There is a few things to note about the -t argument. This argument specifies that we the job should be run as a job array. In addition to that it also specifies the array ids that our instabces will get. When we run the command above we'll get instances 0, 1, 2, 3 respectively. We could also specify those as a comma delimited list. The following command does the same thing as the previous one:

qsub -V -t 0,1,2,3 $HOME/tutorial/JobArray/JobArray.qsub.sh

We could also make up our own non-sequential ids:

qsub -V -t 111,211,311,411 $HOME/tutorial/JobArray/JobArray.qsub.sh

Anyhow, if our jobs ran successfully, we should be able to see the results in the output files.

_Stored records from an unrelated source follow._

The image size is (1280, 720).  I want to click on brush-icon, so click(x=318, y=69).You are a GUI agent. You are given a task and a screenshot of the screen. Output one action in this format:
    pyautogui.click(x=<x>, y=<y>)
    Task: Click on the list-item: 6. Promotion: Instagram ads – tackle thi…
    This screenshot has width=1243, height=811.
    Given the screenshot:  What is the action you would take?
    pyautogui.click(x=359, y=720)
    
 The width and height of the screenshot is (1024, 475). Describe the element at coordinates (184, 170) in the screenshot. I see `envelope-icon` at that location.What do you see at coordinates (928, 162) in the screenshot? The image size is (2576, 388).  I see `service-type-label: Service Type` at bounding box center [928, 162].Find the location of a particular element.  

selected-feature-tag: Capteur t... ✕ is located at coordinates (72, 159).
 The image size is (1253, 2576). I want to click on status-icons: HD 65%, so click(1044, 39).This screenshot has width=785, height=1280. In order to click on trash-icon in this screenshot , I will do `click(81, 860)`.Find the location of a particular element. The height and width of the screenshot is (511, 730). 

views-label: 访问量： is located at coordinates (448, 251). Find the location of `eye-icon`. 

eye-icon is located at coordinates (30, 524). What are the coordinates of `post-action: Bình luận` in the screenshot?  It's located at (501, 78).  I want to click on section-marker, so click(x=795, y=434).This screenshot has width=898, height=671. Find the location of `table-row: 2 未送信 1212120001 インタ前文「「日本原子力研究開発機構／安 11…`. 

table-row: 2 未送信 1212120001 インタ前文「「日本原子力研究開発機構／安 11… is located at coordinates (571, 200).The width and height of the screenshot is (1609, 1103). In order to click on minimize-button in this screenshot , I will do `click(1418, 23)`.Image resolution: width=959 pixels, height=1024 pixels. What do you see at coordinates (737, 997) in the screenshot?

In our case:

~/ $ cat *.o*
Started: 2012-10-16 21:01:12 Finished: 2012-10-16 21:01:22 Host: iln28 User: akrevl
My arguments:
['myarg1-0', 'myarg2-0', 'myarg3-0']
Started: 2012-10-16 21:01:12 Finished: 2012-10-16 21:01:22 Host: iln28 User: akrevl
My arguments:
['myarg1-1', 'myarg2-1', 'myarg3-1']
Started: 2012-10-16 21:01:12 Finished: 2012-10-16 21:01:22 Host: iln28 User: akrevl
My arguments:
['myarg1-2', 'myarg2-2', 'myarg3-2']
Started: 2012-10-16 21:01:13 Finished: 2012-10-16 21:01:23 Host: iln28 User: akrevl
My arguments:
['myarg1-3', 'myarg2-3', 'myarg3-3']

So we successfully ran four instances of our script with 4 different sets of arguments. Of course this is only one way of doing things... but it seems to work...